### Excerpted text ###

I recently read an article by David Jose Older (find it here) that has completely changed my life ~ my writing life ~ in huge ways. ツ
I am the worst procrastinator.....but the best at it, unfortunately. For so long I've told myself that if I'd just sit down and write EVERY day, it would become a habit and then problem solved!
Except telling myself that never solved the problem. No matter how many times I reminded myself to start writing (just 3 weeks to get the habit started...easy, right?!)...it never happened. That highly regarded golden writing rule did not seem to be in the stars for me.
The guilt came on like a slow burn threatening to devour what was left of my motivation. Wherever I looked, smart, talented people were telling me I need to write every day (WED)! And they knew what they were talking about...even worse, they actually DID it themselves! What the hell was wrong with me?! How could I consider myself a writer if I couldn't even commit to writing every day? Writing is my calling...my passion...so why was this so hard?
Because I'm a failure.
That's what I began telling myself. I fail as a writer if I can't manage to write just a little EVERY day. And it became a vicious cycle because the last thing I wanted to do was write after I'd convinced myself that I'm such a horrible failure. Why bother if I sucked so much?
All that crap thinking left the building when I came across this article. ツ BOOM! It started off by calling the WED rule "nonsense". O_O That immediately grabbed my attention and sparked a little light at the end of my tunnel of guilt and failure. He wrote about NOT giving yourself hell over it.....but forgiving yourself instead. Give yourself a pass for not meeting some made-up metric in writing that is completely unattainable for some of us. It was so freeing to read those words...like I had broken out of the WED chains that kept me bound...and unproductive.

### Material provided ###

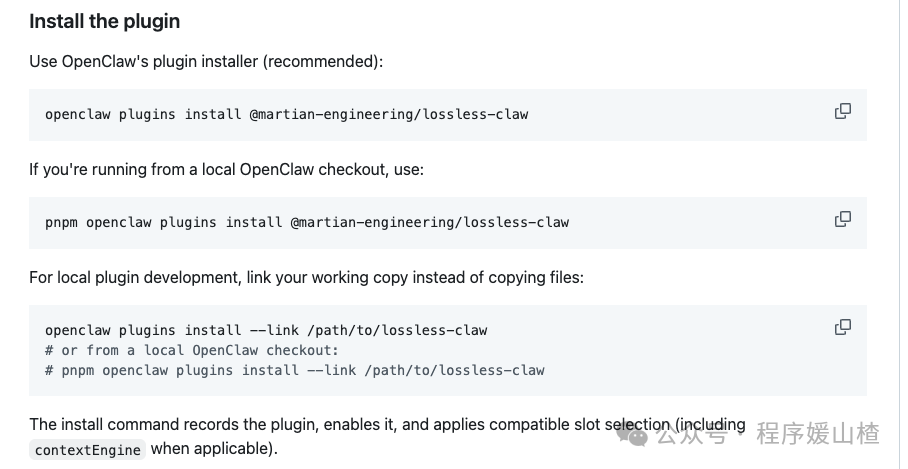Click the word "pnpm" in the second code block
The image size is (908, 469).
coord(61,222)
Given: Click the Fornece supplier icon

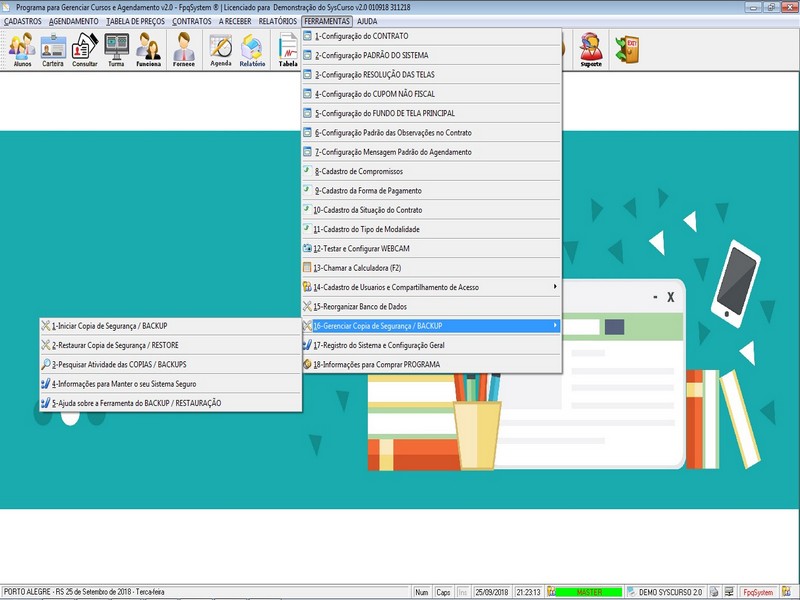Looking at the screenshot, I should (x=184, y=49).
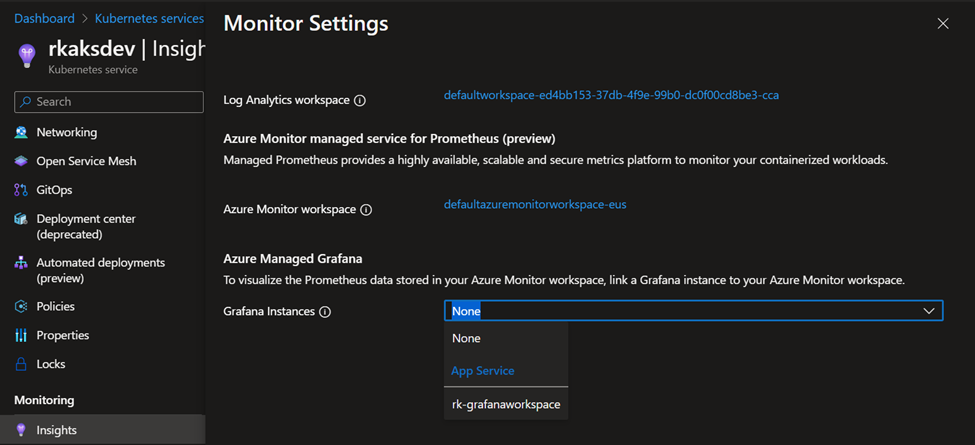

###

Exercise instructions:
(1) Do these statements agree with the blog post about the write-every-day rule? Answer yes or no for each, quoting the deciding words of the post: (a) The article the writer read called the WED rule "nonsense." (b) The writer succeeded in building a daily writing habit by trying for three weeks. (c) David Jose Older wrote the article.
(2) In the blog post about the write-every-day rule, rewrite the passage starting at "Because I'm a" and ending at "sucked so much?", substituting "disappointment" for "failure".
(3) How might the blog post about the write-every-day rule go on? Continue it from where it stops.
The lines play no part in what follows.

Results of the exercise:
(1)
(a) Yes: "It started off by calling the WED rule "nonsense"."
(b) No: "it never happened."
(c) Yes: "an article by David Jose Older"

(2)
Because I'm a disappointment.
That's what I began telling myself. I fail as a writer if I can't manage to write just a little EVERY day. And it became a vicious cycle because the last thing I wanted to do was write after I'd convinced myself that I'm such a horrible disappointment. Why bother if I sucked so much?

(3)
It's not about creating forced habits...but it's not about waiting for your muse, either. The secret to productive writing lies somewhere in between. The best thing you can do for yourself is find your personal writing rhythm. It's kind of like finding your writing voice. It's not something you can go looking for, really.....you just have to pay close attention. When do you usually find the time to write? When do you do your best writing? When is the most challenging time for you to write? Set your writing schedule to what works best for you.....totally personalize it. Make your own way and trust that flow when you find it. Trust yourself to know when you should be writing and when it's time to take a break.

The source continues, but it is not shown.